● **Work required**
All that should be output is the block of lines below from the line with "Privacy Policy (268, 2403)" to the line with "My Account (266, 2391)", both included, exactly as written.

[Saved data entries]
● ● ● ●

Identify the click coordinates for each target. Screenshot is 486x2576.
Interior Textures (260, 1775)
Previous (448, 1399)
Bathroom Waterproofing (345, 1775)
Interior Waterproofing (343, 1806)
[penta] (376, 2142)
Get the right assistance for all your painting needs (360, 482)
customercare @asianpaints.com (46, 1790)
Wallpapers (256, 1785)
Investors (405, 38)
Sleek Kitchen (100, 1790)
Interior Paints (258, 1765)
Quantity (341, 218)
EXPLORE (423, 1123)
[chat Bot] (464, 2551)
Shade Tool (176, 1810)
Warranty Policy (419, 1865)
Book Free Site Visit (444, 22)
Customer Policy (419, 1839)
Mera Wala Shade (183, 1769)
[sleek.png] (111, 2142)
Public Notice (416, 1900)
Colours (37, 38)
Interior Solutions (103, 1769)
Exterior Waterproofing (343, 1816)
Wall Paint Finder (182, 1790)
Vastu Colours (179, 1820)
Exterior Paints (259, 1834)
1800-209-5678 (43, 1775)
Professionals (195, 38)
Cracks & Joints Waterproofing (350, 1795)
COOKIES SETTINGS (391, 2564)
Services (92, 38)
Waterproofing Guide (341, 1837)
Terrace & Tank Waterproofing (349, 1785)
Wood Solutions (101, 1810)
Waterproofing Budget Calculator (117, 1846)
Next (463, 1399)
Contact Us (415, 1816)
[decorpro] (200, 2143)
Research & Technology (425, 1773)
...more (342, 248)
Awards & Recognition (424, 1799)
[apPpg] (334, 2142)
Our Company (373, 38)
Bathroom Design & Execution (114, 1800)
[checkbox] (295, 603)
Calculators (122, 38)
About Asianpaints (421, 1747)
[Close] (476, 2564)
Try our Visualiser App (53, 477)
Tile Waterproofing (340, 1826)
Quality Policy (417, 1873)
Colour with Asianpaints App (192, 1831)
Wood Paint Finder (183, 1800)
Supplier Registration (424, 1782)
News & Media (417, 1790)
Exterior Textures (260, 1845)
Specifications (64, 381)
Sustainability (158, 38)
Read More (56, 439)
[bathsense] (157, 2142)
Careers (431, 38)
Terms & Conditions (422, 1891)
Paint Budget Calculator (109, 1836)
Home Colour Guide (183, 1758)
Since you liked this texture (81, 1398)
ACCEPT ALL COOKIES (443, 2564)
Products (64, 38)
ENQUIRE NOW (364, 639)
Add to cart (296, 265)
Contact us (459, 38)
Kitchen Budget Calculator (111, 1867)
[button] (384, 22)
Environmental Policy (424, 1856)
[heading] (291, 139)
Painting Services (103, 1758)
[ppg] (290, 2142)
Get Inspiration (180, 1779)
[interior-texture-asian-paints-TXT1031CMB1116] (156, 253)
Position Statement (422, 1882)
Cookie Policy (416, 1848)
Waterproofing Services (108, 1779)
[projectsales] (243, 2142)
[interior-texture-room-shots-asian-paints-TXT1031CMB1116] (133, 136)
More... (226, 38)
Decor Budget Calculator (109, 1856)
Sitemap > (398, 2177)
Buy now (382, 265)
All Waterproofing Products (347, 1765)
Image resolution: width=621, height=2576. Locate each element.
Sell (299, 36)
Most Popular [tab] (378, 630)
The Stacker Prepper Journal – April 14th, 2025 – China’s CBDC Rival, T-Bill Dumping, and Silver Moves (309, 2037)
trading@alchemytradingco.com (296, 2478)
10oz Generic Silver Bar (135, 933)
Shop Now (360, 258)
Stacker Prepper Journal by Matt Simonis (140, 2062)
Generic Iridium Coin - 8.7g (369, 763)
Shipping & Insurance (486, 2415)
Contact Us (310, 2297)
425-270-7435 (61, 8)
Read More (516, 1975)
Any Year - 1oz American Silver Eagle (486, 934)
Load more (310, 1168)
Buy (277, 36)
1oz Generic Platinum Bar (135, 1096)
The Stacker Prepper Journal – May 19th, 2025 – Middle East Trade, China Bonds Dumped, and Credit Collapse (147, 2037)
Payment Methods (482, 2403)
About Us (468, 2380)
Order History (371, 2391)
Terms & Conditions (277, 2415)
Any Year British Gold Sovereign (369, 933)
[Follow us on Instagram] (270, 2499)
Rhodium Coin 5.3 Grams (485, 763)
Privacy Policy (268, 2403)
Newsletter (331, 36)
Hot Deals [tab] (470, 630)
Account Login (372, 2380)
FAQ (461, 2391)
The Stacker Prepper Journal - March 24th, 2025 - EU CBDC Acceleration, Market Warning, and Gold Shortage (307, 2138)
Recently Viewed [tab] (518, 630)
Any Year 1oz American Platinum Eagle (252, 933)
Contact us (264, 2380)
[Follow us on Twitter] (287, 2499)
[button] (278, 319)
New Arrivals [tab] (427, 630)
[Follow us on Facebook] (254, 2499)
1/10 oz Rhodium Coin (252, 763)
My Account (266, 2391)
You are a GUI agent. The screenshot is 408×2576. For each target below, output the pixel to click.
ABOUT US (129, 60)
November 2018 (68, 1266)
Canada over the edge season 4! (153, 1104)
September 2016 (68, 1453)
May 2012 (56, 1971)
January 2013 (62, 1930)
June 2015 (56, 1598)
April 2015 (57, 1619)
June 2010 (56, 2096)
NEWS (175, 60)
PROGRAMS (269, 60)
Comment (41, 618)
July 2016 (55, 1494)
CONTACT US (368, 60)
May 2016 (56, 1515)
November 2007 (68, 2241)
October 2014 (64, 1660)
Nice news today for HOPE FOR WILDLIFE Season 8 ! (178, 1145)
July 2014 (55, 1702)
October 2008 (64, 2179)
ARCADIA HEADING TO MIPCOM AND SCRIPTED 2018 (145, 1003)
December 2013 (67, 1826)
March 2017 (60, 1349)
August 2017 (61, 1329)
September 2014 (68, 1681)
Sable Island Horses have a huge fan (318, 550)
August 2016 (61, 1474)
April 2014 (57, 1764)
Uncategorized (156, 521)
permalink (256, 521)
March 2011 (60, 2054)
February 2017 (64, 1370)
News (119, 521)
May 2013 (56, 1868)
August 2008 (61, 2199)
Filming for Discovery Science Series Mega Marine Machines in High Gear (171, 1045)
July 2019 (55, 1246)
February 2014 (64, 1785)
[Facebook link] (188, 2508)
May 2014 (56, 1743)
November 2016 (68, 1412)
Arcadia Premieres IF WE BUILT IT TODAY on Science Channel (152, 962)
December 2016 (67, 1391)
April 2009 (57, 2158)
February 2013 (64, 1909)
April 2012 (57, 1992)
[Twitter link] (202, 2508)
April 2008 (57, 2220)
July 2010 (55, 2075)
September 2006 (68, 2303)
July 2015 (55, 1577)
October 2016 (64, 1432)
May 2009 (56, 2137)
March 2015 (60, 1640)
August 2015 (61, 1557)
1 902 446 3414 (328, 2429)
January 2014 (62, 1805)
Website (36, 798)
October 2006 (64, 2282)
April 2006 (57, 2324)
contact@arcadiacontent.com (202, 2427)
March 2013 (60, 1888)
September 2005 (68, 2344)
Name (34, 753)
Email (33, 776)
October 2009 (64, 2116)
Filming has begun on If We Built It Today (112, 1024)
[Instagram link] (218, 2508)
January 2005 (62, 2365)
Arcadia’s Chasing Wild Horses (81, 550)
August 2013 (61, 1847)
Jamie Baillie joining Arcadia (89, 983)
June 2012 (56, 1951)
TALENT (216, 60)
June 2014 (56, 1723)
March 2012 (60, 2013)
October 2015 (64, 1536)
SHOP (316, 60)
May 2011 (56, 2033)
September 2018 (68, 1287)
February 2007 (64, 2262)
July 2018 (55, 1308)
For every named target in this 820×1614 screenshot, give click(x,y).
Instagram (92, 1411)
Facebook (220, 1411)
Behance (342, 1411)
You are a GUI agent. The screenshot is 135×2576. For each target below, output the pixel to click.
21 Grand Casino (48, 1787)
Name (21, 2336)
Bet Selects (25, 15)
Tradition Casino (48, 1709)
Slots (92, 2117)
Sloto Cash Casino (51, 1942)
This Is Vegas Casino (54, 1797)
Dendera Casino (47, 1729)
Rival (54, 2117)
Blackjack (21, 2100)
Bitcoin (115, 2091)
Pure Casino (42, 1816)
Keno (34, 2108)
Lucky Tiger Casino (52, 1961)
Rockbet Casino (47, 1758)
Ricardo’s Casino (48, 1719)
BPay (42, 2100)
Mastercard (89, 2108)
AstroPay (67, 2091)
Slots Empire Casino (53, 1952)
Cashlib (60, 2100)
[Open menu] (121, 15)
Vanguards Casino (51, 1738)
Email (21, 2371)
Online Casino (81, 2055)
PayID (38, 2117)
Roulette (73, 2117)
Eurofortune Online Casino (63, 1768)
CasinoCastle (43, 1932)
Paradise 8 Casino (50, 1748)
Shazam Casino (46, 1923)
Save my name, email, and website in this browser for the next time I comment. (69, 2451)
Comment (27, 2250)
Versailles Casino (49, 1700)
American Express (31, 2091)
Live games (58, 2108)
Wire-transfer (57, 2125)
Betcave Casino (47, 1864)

● ● ● ●

● **Reply to the exercise**
Privacy Policy (268, 2403)
Newsletter (331, 36)
Hot Deals [tab] (470, 630)
Account Login (372, 2380)
FAQ (461, 2391)
The Stacker Prepper Journal - March 24th, 2025 - EU CBDC Acceleration, Market Warning, and Gold Shortage (307, 2138)
Recently Viewed [tab] (518, 630)
Any Year 1oz American Platinum Eagle (252, 933)
Contact us (264, 2380)
[Follow us on Twitter] (287, 2499)
[button] (278, 319)
New Arrivals [tab] (427, 630)
[Follow us on Facebook] (254, 2499)
1/10 oz Rhodium Coin (252, 763)
My Account (266, 2391)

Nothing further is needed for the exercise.